**TEXT SECTION**
2) I used photos for some visual aid, since it's quite difficult to describe what gills are or a spore print is without an example. Plus I just liked it.
3) There is a wide variation in the sizes of certain records (1000s or records to 10 records, in some cases) and I struggled quite a bit with trying to show them accurately.
I posted this on Reddit /dataisbeautiful, and after 12 hours it got removed. Here's basically why:
"I can't use this to identify poisonous mushrooms" 🍄❓🔍
Users/ Redditors were confused about the intended use of this chart. They wanted a clear field guide "key" to id unknown mushrooms
This was not, nor was it ever intended to be a field guide. It shows the likelihood of a mushroom being toxic based on various traits.
Aggregate data is not granular!
In subsequent postings on other boards, I stated that this was largely decorative, and not intended for ID of mushrooms
"Smaller traits are hard to see" 🔬
"I’m not a huge fan of the last two visualizations. I’m not positive, but I think your overall purpose here was to show how well various traits correlate with toxicity. The third one makes this difficult in two ways: first by not putting the same traits on the same horizontal level, and second by also trying to include the relative sizes of the traits. For the rarer traits, it’s hard to see which small circle is smaller and by how much."
This is going to be the challenge of any data visualization that had vastly different quantities that need to be shown, and I'm new enough that I haven't quite worked that out.
I would love a more interactive platform that could expand and contract so these points could be seen better.
"The data is old" 🧓
From the r/Dataisbeautiful moderator:
The data is from 30 years ago which brings into question it's accuracy. While you did note this is a couple response comments, it wasn't in the main comment required for citing the data source and tool used to create the visual.
Mushrooms haven't evolved in the past 30 years, so IDK what the issue is.
People use old data all the time, how old is too old?
The mod was actually really nice, but I just don't understand this point at all.

**DATA UNDER STUDY**

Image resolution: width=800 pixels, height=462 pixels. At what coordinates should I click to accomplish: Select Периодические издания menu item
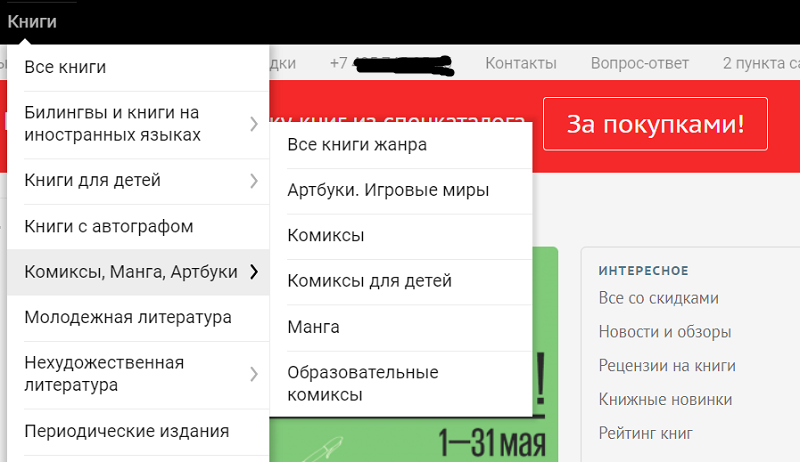(127, 432)
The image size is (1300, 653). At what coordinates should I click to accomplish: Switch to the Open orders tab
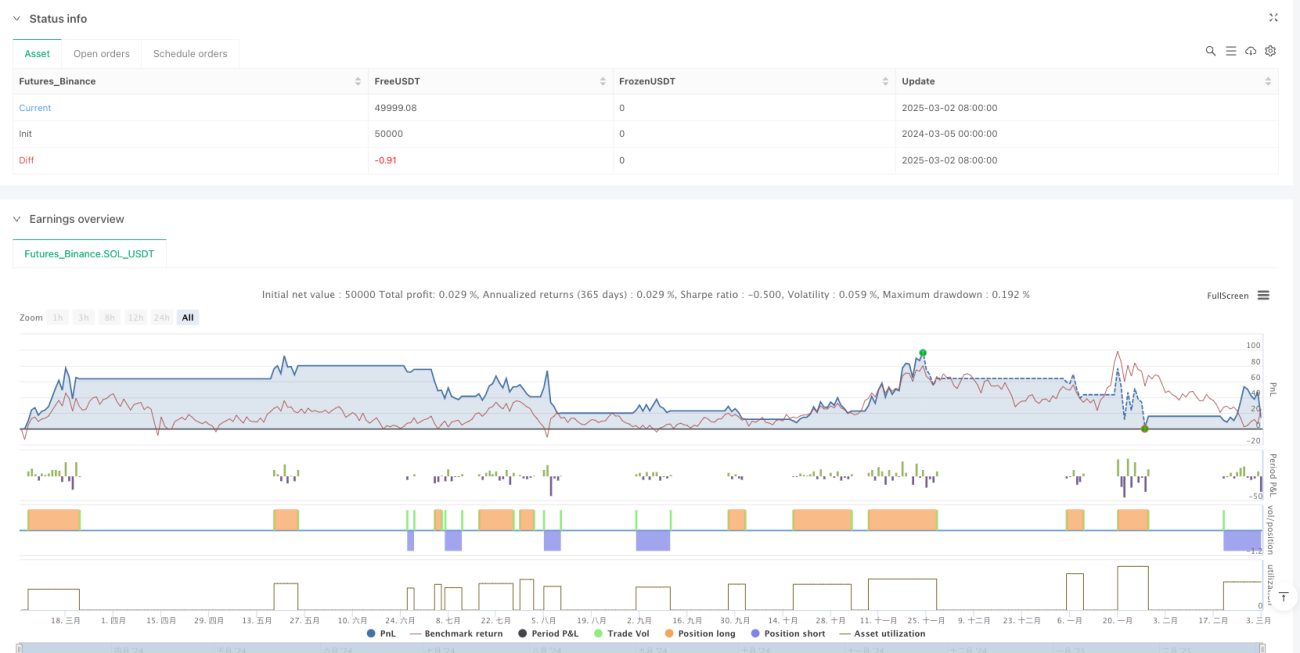pos(101,53)
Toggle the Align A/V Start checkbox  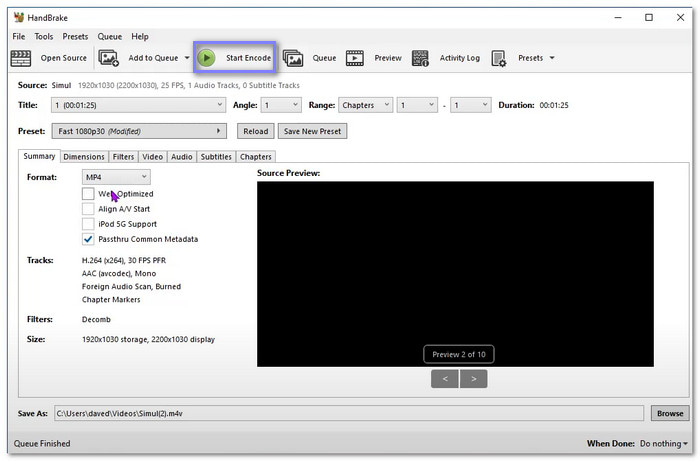pos(89,209)
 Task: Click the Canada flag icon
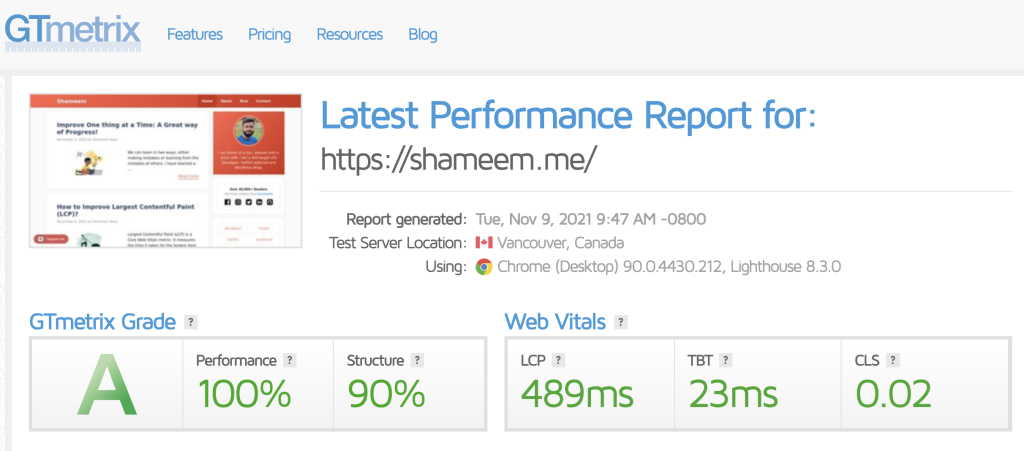484,243
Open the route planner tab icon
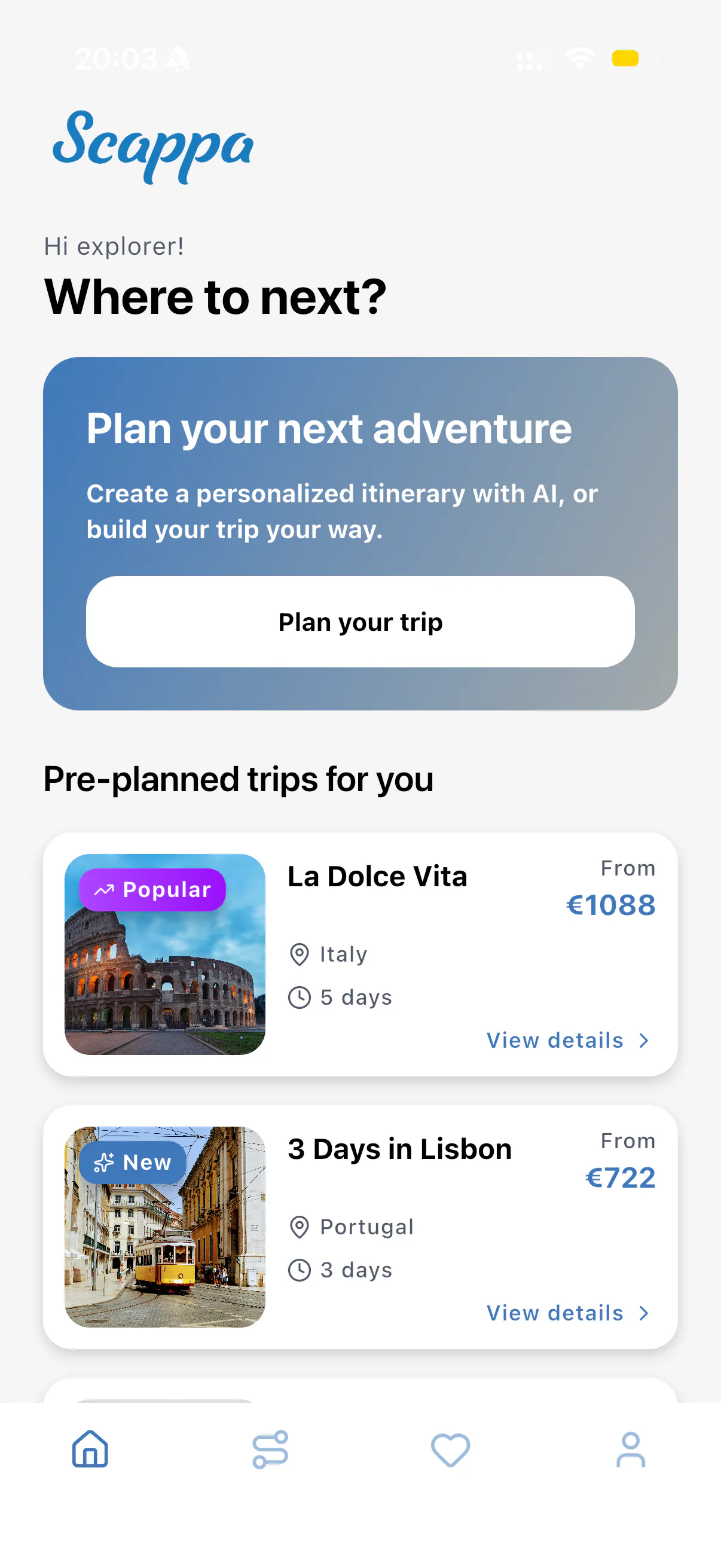721x1568 pixels. [270, 1448]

**ABOUT THIS EXERCISE**
Write the next part of the text about the mushroom toxicity chart, starting after its final sentence. The records have no connection to the text.

**SOLVED EXERCISE**
"This data set isn't useful, and the resulting graphs are misleading," 👎📊
"this is based on data from a very outdated field guide and only accounts for 23 species. This is not even close to being statistically significant enough to draw any conclusions at all
ETA: it even states this in one of your sources: “The Guide clearly states that there is no simple rule for determining the edibility of a mushroom; no rule like ``leaflets three, let it be'' for Poisonous Oak and Ivy.”
😨 My bad, and it got my post taken down.
This one hurt, and he was an *ss about it, but he was right. Here's the worst mistake I made:
8000+ RECORDS are not the same as 8000+ SPECIES. There are about 10k species in America, so this would be a massive undertaking.
This data set only examined 23 species of Agaricus and Lepiota mushrooms. (these are the most common species of mushrooms with several hundred sub-species, but still)
Here's the problem: Users thought this chart represented ALL mushrooms in North America, and that just is not the case. Therefore, users would draw incorrect conclusions about all mushrooms' toxicity based on this data.
I solemnly swear: ✋
💬 I will clearly explain the source and scope of my data.
✨ Aesthetics will come second to presentation.
🤏 I will work harder to show data points that are smaller in a clear way.
💀 I will explain the correct purpose and use of may data so people won't accidentally poison themselves.
📊 I will learn more about data visualization so I can avoid these problems in the future.
There are still some problems I'm working on right now- like the small data points, but I really learned a lot from this project and I hope to try more iterations in the future.